To Arsen Avakov, many of these people are terrorists. Ukraine’s acting Interior Minister has been a voracious user of Facebook to chronicle military operations, some of the accounts wildly inaccurate. He wrote: “A terrorist group of about 60 men armed with automatic weapons attacked the police headquarters.
War veterans at a ceremony marking Victory Day in Donetsk yesterday (Getty Images)
“About 20 terrorists were destroyed and four taken prisoner. To those who come with weapons and who shoot… To them there can be only one answer from the Ukrainian state – annihilation.”
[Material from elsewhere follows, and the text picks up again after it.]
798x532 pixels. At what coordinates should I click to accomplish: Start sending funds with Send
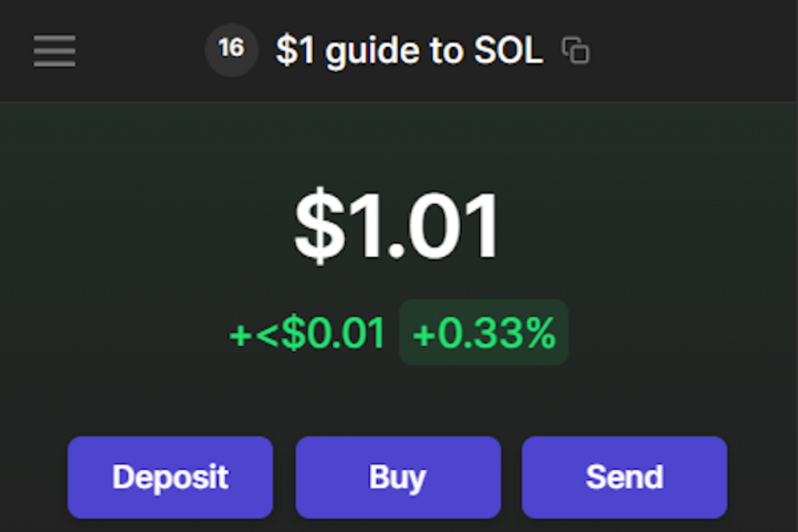pyautogui.click(x=624, y=477)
Apart from the two bodies outside the station, I see three others being carried out; it is unclear whether they are dead or have suffered severe injuries from the fire. Colleagues and residents report three others killed.
Mr Avakov also stresses the involvement of several branches of security in the mission, including special forces, National Guard and the army. This is seen as an attempt to assuage criticism in Kiev and western Ukraine of the “anti-terrorist offensive”.
But Mariupol has also become the arena for a number of shadowy bunches of gunmen. Two days ago, a unit in black combat uniform carried out unprovoked assaults on protesters outside another police station. There have been contradictory accounts about who they were from Kiev authorities – National Guard, special forces, Ministry of Interior police. One theory is that they were mercenaries bankrolled by Igor Kolomoisky, an oligarch and Ukrainian nationalist, who had previously offered a bounty for the capture of Russian “agents”.
Elena Rukoshova, a 26-year-old former kindergarten teacher, was beside her friend, Jaroslav, when he was beaten up and arrested in the last incident involving the men in black. She rushed to the police station from the parade this morning to see them and other forces involved in action again.